Adverbs modify verbs, adjectives, and other adverbs, limiting or expanding their meaning.  Most adverbs are formed by adding –ly so they’re easy to identify and remove with the search and destroy tool on your computer. Some of my most frequent offenses, however, occur with adverbs that don’t end in –ly: just, always, forever, here, not, now, often, quite, then, there and the adjective only. We rarely add value to our prose with these words and each is worthy of a search of its own. Most word processing programs can be asked to highlight any given word. By using this, we get an actual count and a visual awakening of our overuse of the word in question.  In the end, a good rule is to kill the adverbs and please,  let’s join in a campaign against basically in spoken and written form. Overuse of that word basically sends me screaming from the room.

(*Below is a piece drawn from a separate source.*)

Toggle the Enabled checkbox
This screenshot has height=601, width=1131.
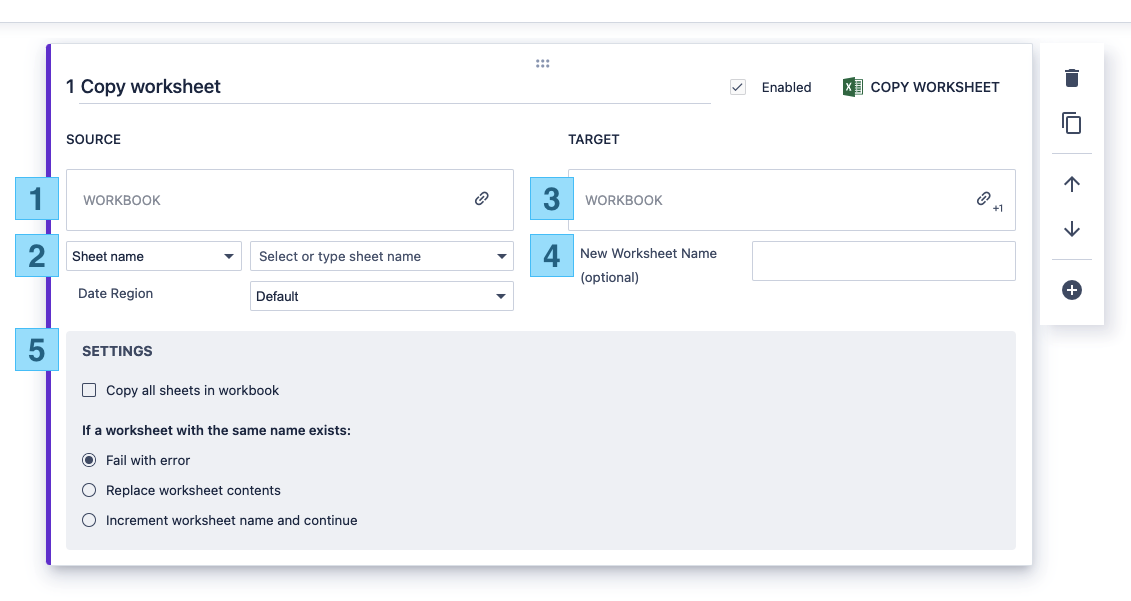[738, 87]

    On to the adjectives, which modify nouns or pronouns. Writerly writers often use adjectives like calligraphic flourishes to further embellish already adequate prose. One guideline is to limit yourself to a single splendid adjective when you need one. William Carlos Williams’ poem The Red Wheelbarrow would fail if we weren’t told the wheelbarrow is red and the chickens white, but we do not need to be told that the wheelbarrow is large, used, or important—in part because he begins by telling us “so much depends” upon it. (read the poem at www.poemhunter.com/poem/the-red-wheelbarrow). 
    Common mistakes for new writers include overuse of adjectives to describe characters —“She bent her stocky, 5’2”frame to squeeze her stubby bare legs through the locust fence slats.” Ditto for descriptions of place—“The crowded smoke-filled room of the crumbling Victorian hotel still maintained an aura of its former splendor.” The question for the writer is always, “What is the purpose of this description?” I can’t think of any good reason to describe this woman as I did here. If the details are important, I could show her using a ladder to reach the second shelf or having trouble zipping up her trousers. Avoid the driver’s license description unless you or a character is issuing an APB. In describing the room, “smoke-filled” suggests an earlier era or a foreign country without anti-smoking regulations, so it might pass inspection if all the other details weren’t crammed into the same sentence.  Caveat: Anything goes with grammar in dialogue. In fact, capturing the variations in grammatical usage is the best way to indicate dialect and dialect tells us about the class and education of the speaker and may also suggest ethnicity and locale.
Two last pointers on modifiers.
•    Don’t use comparative or superlative forms for modifiers that can’t be logically compared like perfect, unique, dead, impossible, infinite. Something cannot be more perfect or the most unique, and dead is dead and can’t be deader.
•    Don’t confuse few and less. If correct, the sign at the market, “Ten items or less” would read “Ten items or fewer.” Traditionally, less is usually applied to plural nouns that denote a measure of time, amount, or distance and fewer applied to things that can be counted. Examples: I have less money, fewer than ten one-dollar bills. Use fewer words and you will spend less time talking.  Speak less and fewer minutes will pass.
For further on-line  help, Wikipedia (en.wikipedia.org/wiki/List_of_English_words_with_disputed_usage)  provides a list of words with disputed usage that is worthy of examination.